● Task to complete
Reproduce exactly the line that contains "You are a GUI" and every line after it through the end of the records below, leaving out all pictures.

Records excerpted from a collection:
※ ※ ※
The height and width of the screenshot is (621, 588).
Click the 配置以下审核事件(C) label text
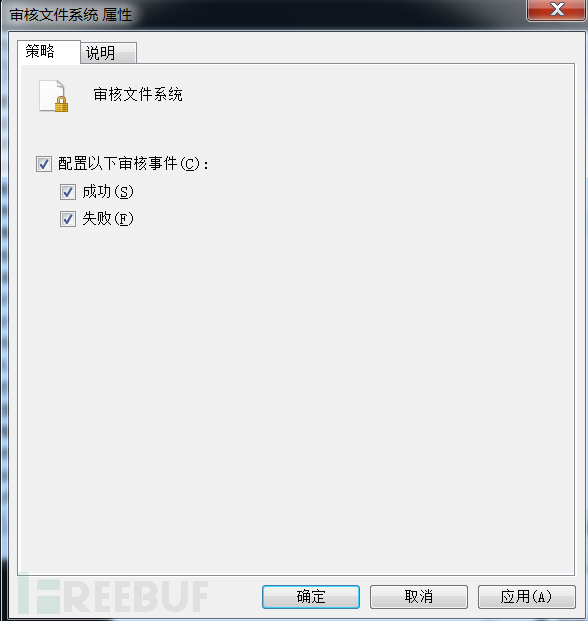pos(133,164)
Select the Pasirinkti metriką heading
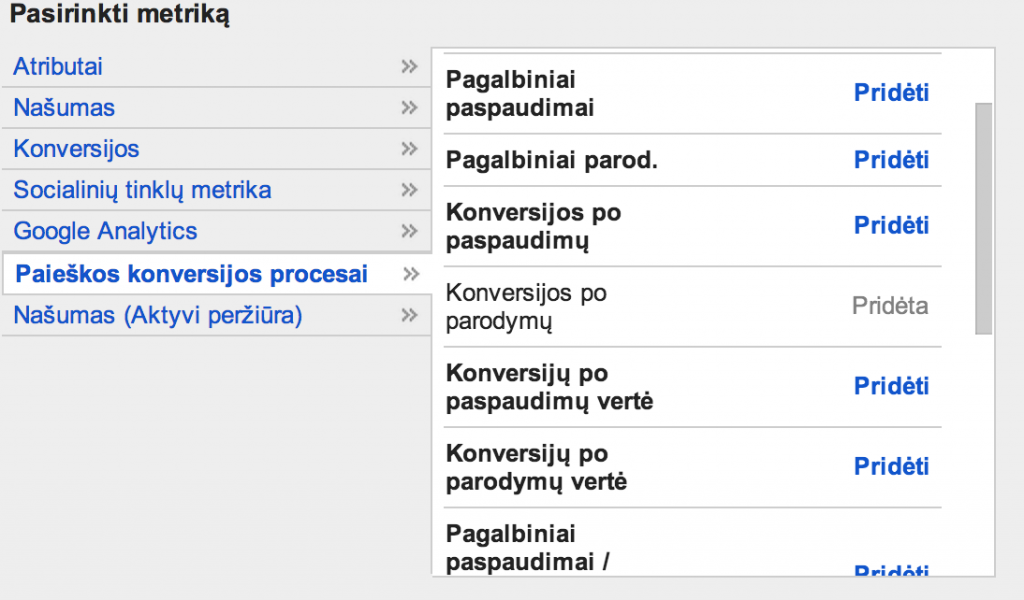The width and height of the screenshot is (1024, 600). 118,16
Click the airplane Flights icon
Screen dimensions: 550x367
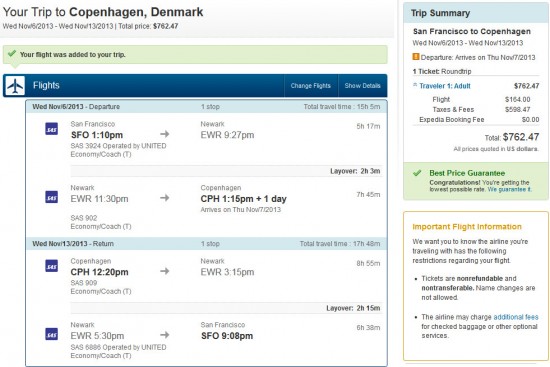(15, 86)
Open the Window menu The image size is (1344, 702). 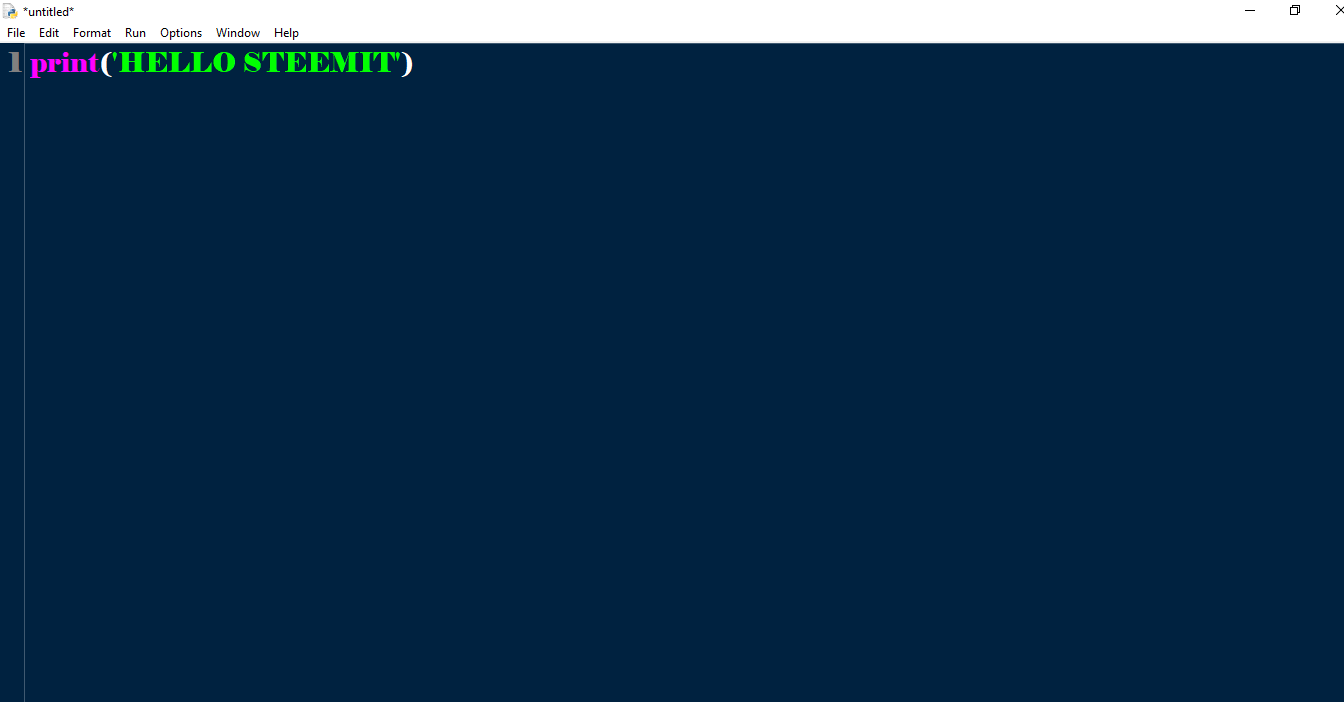(x=238, y=33)
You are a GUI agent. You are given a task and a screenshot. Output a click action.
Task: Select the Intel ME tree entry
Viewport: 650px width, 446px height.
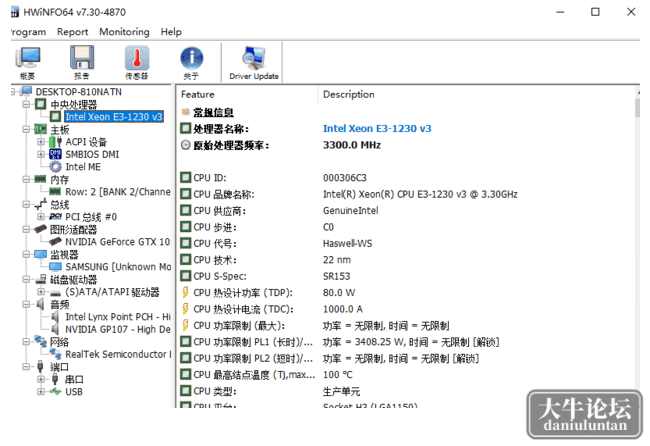click(x=83, y=167)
※ ※ ※
● Solution to this exercise
You are a GUI agent. You are given a task and a screenshot. Output a click action.
Task: Select the Intel ME tree entry
Viewport: 650px width, 446px height.
click(x=83, y=167)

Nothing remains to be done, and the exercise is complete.